Я из огненной деревни… (Брыль, Адамович) - страница 74

А они на меня:

— Куда?

А я говорю:

— Дети, разве ж я от вас куда убегу? Вас столько, такая масса сидит, а я одна, да вы думаете, что я убегу. Данте мне воды.

Они меня пропустили, я воды глотнула и опять на этом месте села пошла. Сижу, жду смерти…

Тут один человек из нашей деревни прибежал и говорит:

— Иди на собрание. Вызывают отдельно партизанские семьи.

Я скорей это на себя полушубочек — да в двери. Так и бежит этот навстречу — этот, что был, начальник.

— А куда? — говорит.

А другой ему бормотнул по-немецки, что „в группу“. Как он меня отпустил, дак я пошла к этой соседке — хоть с девочкой своей попрощаюсь пойду. Да говорю:

— Надька, дочушка моя! Меня убьют, а ты хоронись куда… (Плачет.)

Я выхожу из ихней хаты. Как меня тут толкнуло, — я зашла в каморку, и там лестничка вверх, дак я туда Думаю: „Не хочется ж попадаться в руки, чтоб меня убили, да дитя мое будет видеть меня…“ Залезла я наверх, в уголок да сижу согнувшись. Холодно, я почти голая…

Уже меня ищут: спрашивают у того хозяина, где это Кузьмич Агата… А он сказал, что она пошла по деревне.

А потом влезает эта хозяйка:

— Иди отсюда, а то через тебя и нам будет… Я прошу:

— Сестрица, голубка родная, дай мне посидеть, пока они отъедут… Ты скажи, что не видела, нема меня нигде…

Слезла она, смирилась. Я думаю: зароюсь в сусек овса, что там стоял. Залезла в овес, леща, на себя нагребла… Холодно мне, берет… Все равно замерзну… Нехай лучше убьют. Вылезла и снова сижу. Пришла она и снова…

Ну, и решилась я выйти и пойти среди улицы в тот конец. Думаю: меня ж эти немцы не знают.

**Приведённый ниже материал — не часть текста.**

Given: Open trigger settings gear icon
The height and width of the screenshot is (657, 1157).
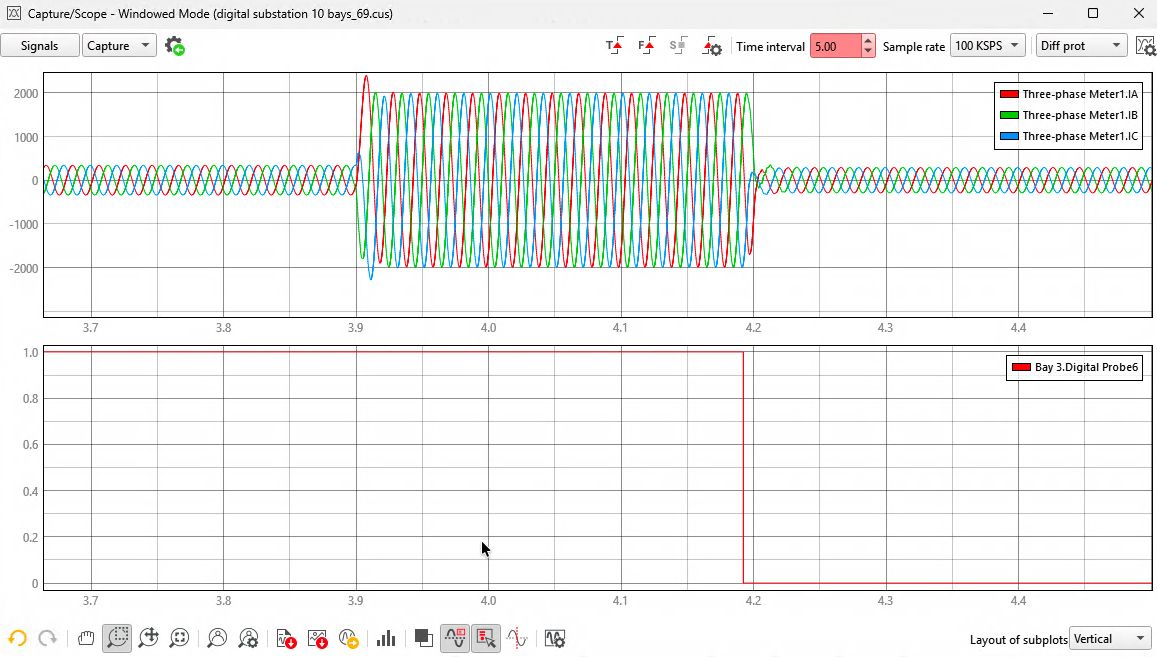Looking at the screenshot, I should pos(711,46).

Пошла я туда, где моя дочка замужем была, у нее маленький родился, два месяца… Не, две недели. И муж ее был в партизанах, а она пряталась. В чужой хате пряталась. Я попросилась к ним в гумно, дак хозяйка говорит:

— Иди себе, прячься. Я ж не жалею вам. Убьют — то я не виновата буду, а не убьют — то ваше счастье.

Тут она меня пустила в этот сарай, моя дочка дала мне одеяло, в том сарае соломы много было, там складывали многие люди, — я залезла, повыдергала от дверей задних, залезла в самую середину, в яму, и сижу вот так.

Бежит ко мне моей дочери золовка.

— Теточка, я к вам!

— Иди, говорю, вдвоех веселей будет, и теплей. Она взъехала там на меня, в ту самую яму, и мы вдвоех сидели. И этот день, и ночь, и снова день…

Пришла хозяйка этого сарая, принесла окорок. Мы говорим:

— Что там слышно? Принеси нам хоть по капле воды! Мы тут сохнем от жажды.

Дак она говорит:

— Ой, мои голубки, я вот печь растоплю, дак я вам принесу чего-нибудь теплого.